Whether it is supporting production activities, measuring multiphase flow rates downhole or tackling the twin threats of sand and corrosion, downhole monitoring provides operators with increased insight and control over their reservoir operations and improved production. The same is the case with production logging tools run in completed wells to analyze fluids in or around the borehole during production or injection.
Yet, just as permanent downhole monitoring and production logging technologies have advanced, so have the demands that are put on them.
Such demands include the rise in deviated and horizontal wells, leading to multiple zones, complex flow regimes and downhole measurement challenges. These are ever more remote and challenging conditions, particularly with the rise in deeper wells and the growth in intelligent completions and smart wells that provide the potential for real-time zonal downhole monitoring of pressures
Accessing the reservoir
Given all these advances and growing demands, it is therefore surprising that the sandface—the physical interface between formation and wellbore—and the lower completion is considered off limits when it comes to sourcing accurate, multizone information.
This can lead to expensive but suboptimal well and reservoir management with typical outcomes including flowing a well from only a short section of the sandface or selecting the wrong remedial action when faced with poor well performance.
The upper completion is the connection from the lower completion to the wellhead and includes the tubing and all other accessories that allow the well to flow. The lower completion interacts with the formation that the operator produces from and is usually finished with a packer at the top to isolate the lower completion from the wellbore.
Yet, the large majority of downhole monitoring equipment is installed above the production packer and is thus unable to monitor the dynamic changes in the reservoir and data from the lower completion.
In deeper wells, there are also the challenges of sourcing diagnostic data from the lower completion. In Figure 1, for example, the Roxar HS gauge is set at a depth of about 4,000 m (13,123 ft) but is still 1,500 m (4,921 ft) above the reservoir. While 4,000 m is certainly better than taking pressure measurements at the wellhead, there are still likely to be errors in the correction from density variations, such as gas bubbles or slugs, and from friction, turbulence and other factors.
In addition, the lack of downhole data is often exacerbated in horizontal and multilateral wells with multiple zones, where the horizontal part in the reservoir can be more than 3,000 m (9,842 ft) and the wellbore as long as 12 km (7.5 miles). In such cases, the actual downhole measurements are usually made some distance away and need to be corrected.

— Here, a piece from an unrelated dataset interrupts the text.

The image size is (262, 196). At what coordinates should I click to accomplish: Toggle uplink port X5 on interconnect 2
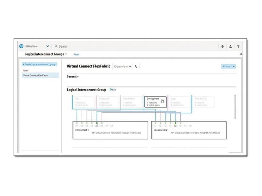[x=175, y=123]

The result is that the lower completion is simply considered too costly and too complex for online monitoring. Traditional production logging, wireline, coiled tubing (CT) and other cable-based downhole solutions also are considered inappropriate and too risky. This is particularly the case in deviated and horizontal wells with stratified, multiphase flow where the data generated from such tools aren’t always reliable.
Bridging the information gap
The times are changing, however, with advances in downhole monitoring and wireless communication that can significantly reduce the complexity and costs associated with wired solutions, as well as open up areas previously considered inaccessible and help bridge the information gap.
One such example is the recently launched Intelligent Multistage Completion Network (IMCN), developed by Emerson in partnership with Metrol. The IMCN is the first wireless-enabled, integrated upper and lower completions downhole solution that communicates with instruments at the reservoir sandface via a new wireless interface (Figure 2).
That interface—Emerson’s Roxar Matrix Downhole Wireless Interface built on wireless telemetry advances in which acoustic signals are sent through the tubing string—enables the operator to align the cabled permanent downhole gauges in the upper completion with the wireless sensors and controls along the reservoir sandface. This leads to insight into the reservoir’s flow and valuable, previously inaccessible data.
Installation of the system requires no need for additional penetrators (e.g., wet mates, connectors or tubing for fiber) to go through the defined well barriers, thereby significantly reducing risk. There are also no additional hardware requirements to the topside or subsea control system. Instead, operators have a single standard interface card providing access to all the in-well instrumentation.
What operators can expect
Operators can expect detailed reservoir data and control, an improved understanding of well performance issues, and the ability to select the correct types of intervention. No longer will operators have to make do without having diagnostic data from the lower completion. There is also no longer a need to consider costly and risky production logging, wireline, CT and other cable-based downhole solutions.
They can look forward to the wireless retrieval of pressure and temperature data from reservoir sands in a pilot hole for the first time, leading to an improved understanding of reservoir connectivity and drainage.
Operators also can access zonal flow data measurements without having to reduce flow rates; this is because operators also will have the added ability of wirelessly operating flow control valves in multiple locations in response to zonal data acquisition.
In addition, they can utilize reservoir and flow information to optimize their reservoir production operations.
An intelligent completion involves understanding formation behavior, diagnosing data in real time and understanding and wirelessly managing multizonal contributions without the need for packer penetrations or wired connectors, and without intervention, a goal which the IMCN helps achieve.